• **Directions for this task**
Gather the lines below that include the string "screenshot", copying each in full.

━━ Records shown

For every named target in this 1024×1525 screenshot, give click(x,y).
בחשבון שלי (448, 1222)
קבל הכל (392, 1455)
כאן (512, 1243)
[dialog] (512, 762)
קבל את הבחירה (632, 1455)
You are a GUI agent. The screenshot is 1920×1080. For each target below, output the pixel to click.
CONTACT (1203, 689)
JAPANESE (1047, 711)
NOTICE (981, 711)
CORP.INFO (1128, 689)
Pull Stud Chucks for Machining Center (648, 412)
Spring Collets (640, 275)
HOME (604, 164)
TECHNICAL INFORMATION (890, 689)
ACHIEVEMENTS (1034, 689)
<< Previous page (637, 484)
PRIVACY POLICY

━━━━

• **Finished exercise**
For every named target in this 1024×1525 screenshot, give click(x,y).
You are a GUI agent. The screenshot is 1920×1080. For each target below, output the pixel to click.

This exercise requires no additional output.